All actions of such a free one become auspicious and enriching. Krishna calls such an action Yajna, the most sublime that man can think of performing for the sake of one’s own elevation as well as for world welfare. Actions performed as yajna, Krishna says, will get dissolved in the very doer, without causing any kind of binding effects. As a result of the Knower’s activities, whatever and wherever they are, no adverse consequences can result. The fire of Self-knowledge has the unique power of burning all karmic results. His body alone is seen to be acting; but he, the Self, does not do anything. No result of any kind can await him anywhere, before or after the fall of the body. This is what Krishna wants to clarify and assure.

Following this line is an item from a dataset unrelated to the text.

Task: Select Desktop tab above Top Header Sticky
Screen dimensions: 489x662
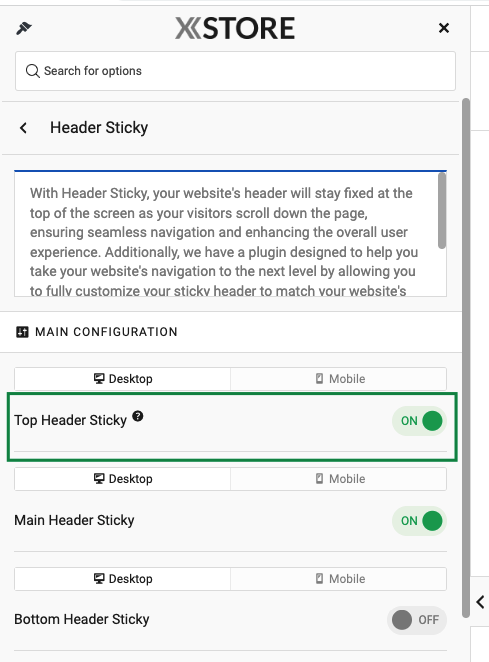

The life of a Self-knower itself becomes a full-fold Yajna, as pointed out earlier. No selfishness ever tarnishes his mind or action. He becomes synonymous with Nature and her Lord. Words like dedication, offering, resignation and the like are truly applicable to the actions of only the Self-knower.

5) The 5th verse is one of the most benedictory statements of Bhagavadgita, recited and repeated by seekers, especially ascetics and renunciates, with great fervour and piety:

ब्रह्मार्पणं ब्रह्महविर्ब्रह्माग्नौ ब्रह्मणा हुतम् ।
ब्रह्मैव तेन गन्तव्यं ब्रह्मकर्मसमाधिना ।।
(Bhagavad Gita 4.24)

Krishna describes here the vision of the Knower about everything that he does, about the world in general, and about the relationship between the two. Yajna, the holy sacrifice, is the most sublime act extolled in the Vedas. The votaries of Vedas hold Yajna to be the summum bonum of life and also as the wish-yielding tree. In the background of this religiosity and ritualistic emphasis, what this verse conveys has untold relevance and importance.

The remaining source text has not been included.